Graph Neural Convection-Diffusion with Heterophily

Authors: Kai Zhao, Qiyu Kang, Yang Song, Rui She, Sijie Wang, Wee Peng Tay

IJCAI 2023 | Conference PDF | Archive PDF | Plain Text | LLM Run Details

Reproducibility Variable Result LLM Response
Research Type Experimental We conduct extensive experiments, which suggest that our framework can achieve competitive performance on node classification tasks for heterophilic graphs, compared to the state-of-the-art methods.

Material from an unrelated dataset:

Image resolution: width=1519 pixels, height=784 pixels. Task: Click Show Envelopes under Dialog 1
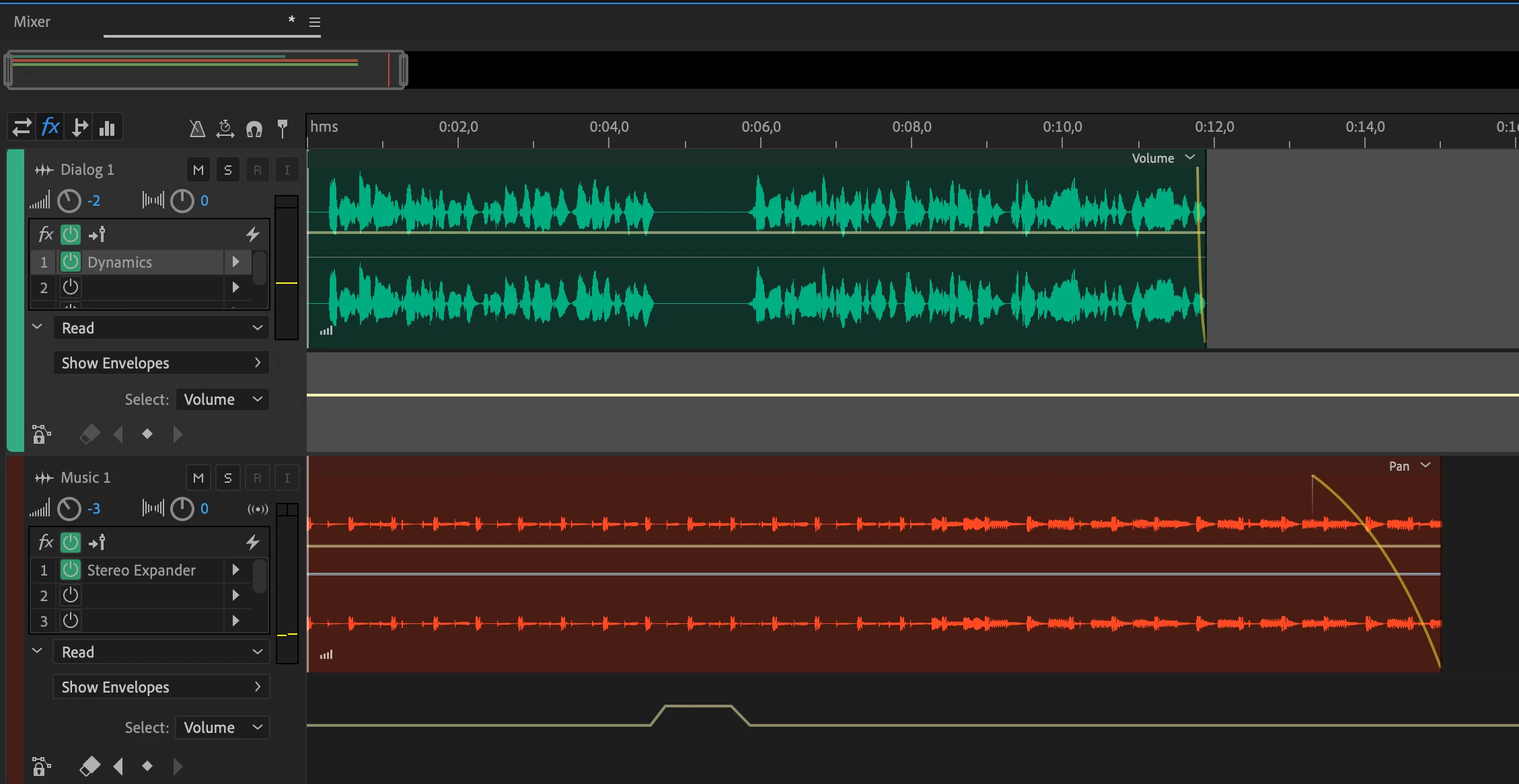161,363
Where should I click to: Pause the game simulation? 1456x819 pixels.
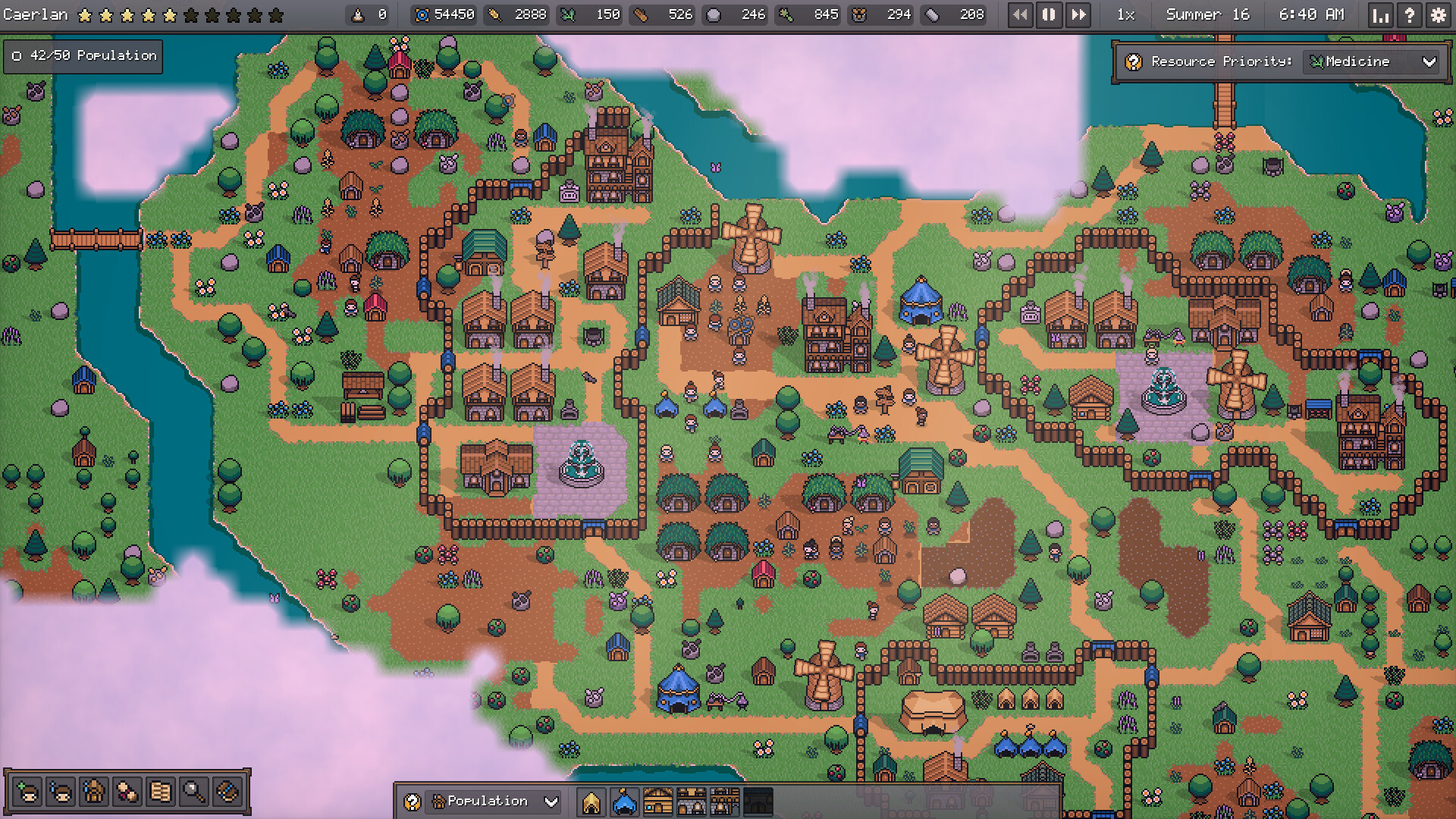pos(1049,14)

Researcher Affiliation Collaboration Kai Zhao1 , Qiyu Kang1 , Yang Song2 , Rui She1 , Sijie Wang1 and Wee Peng Tay1 1Nanyang Technological University 2C3.AI
Pseudocode Yes Algorithm 1 Neural CDE Inference
Open Source Code Yes The code is available at https://github.com/zknus/Graph-Diffusion-CDE.
Open Datasets Yes The paper [Pei et al., 2019] evaluates the performance of their model on six heterophilic graph datasets: Squirrel, Chameleon, Actor, Texas, Cornell, and Wisconsin. ... The datasets Cornell, Texas, and Wisconsin 1 do not have this data leakage issue but are relatively small and have significantly imbalanced classes... 1Available in http://www.cs.cmu.edu/afs/cs.cmu.edu/project/theo11/www/wwkb ... we additionally include six new heterophilic datasets proposed in [Platonov et al., 2023].

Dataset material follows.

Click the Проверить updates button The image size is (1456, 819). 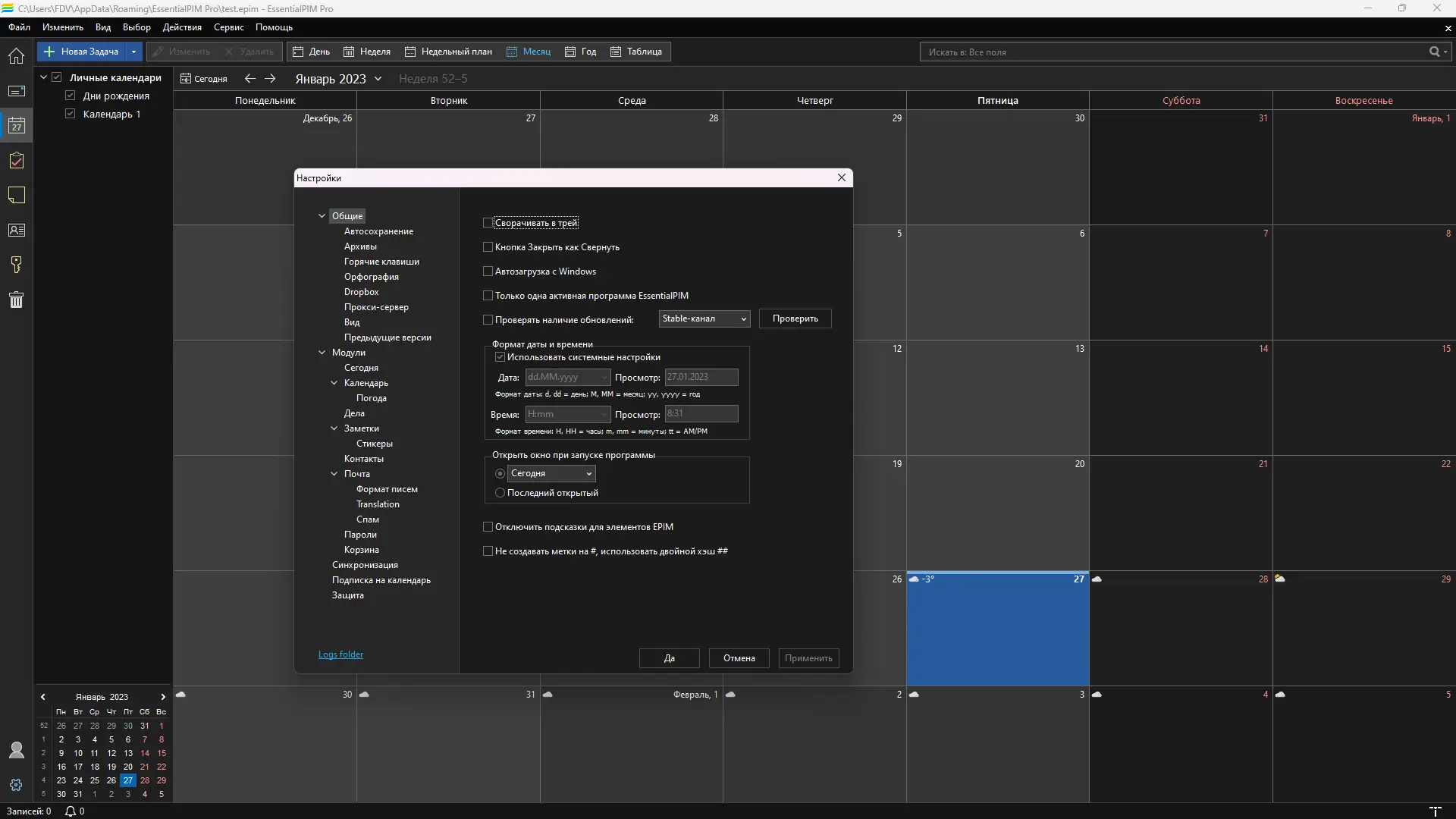[x=795, y=318]
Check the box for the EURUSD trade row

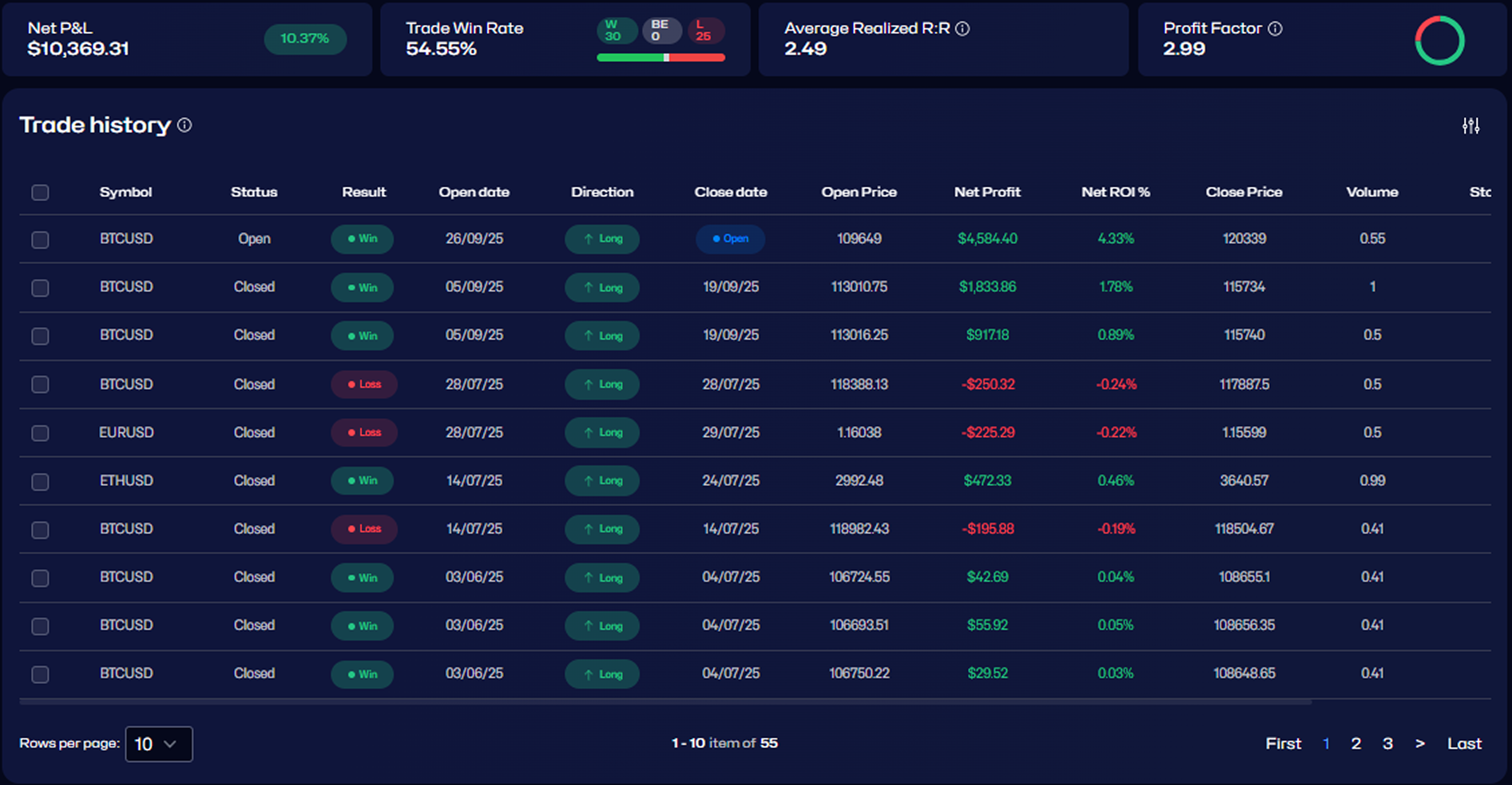[40, 433]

Dataset Splits Yes For these heterophilic datasets, we follow the data splitting in [Platonov et al., 2023], which is 50%, 25%, and 25% for training, validation, and testing.
Hardware Specification Yes OOM refers to out-of-memory on NVIDIA RTX A5000 GPU.
Software Dependencies No The paper mentions using the Adam optimizer [Kingma and Ba, 2014] and solving the neural PDE through methods in [Chen et al., 2018], but does not provide specific version numbers for software dependencies like Python, PyTorch, or CUDA.
Experiment Setup Yes For all these datasets, we use the Adam optimizer [Kingma and Ba, 2014] with a learning rate of 0.01 and weight decay of 0.001. We also apply a dropout rate of 0.2 to prevent overfitting issues.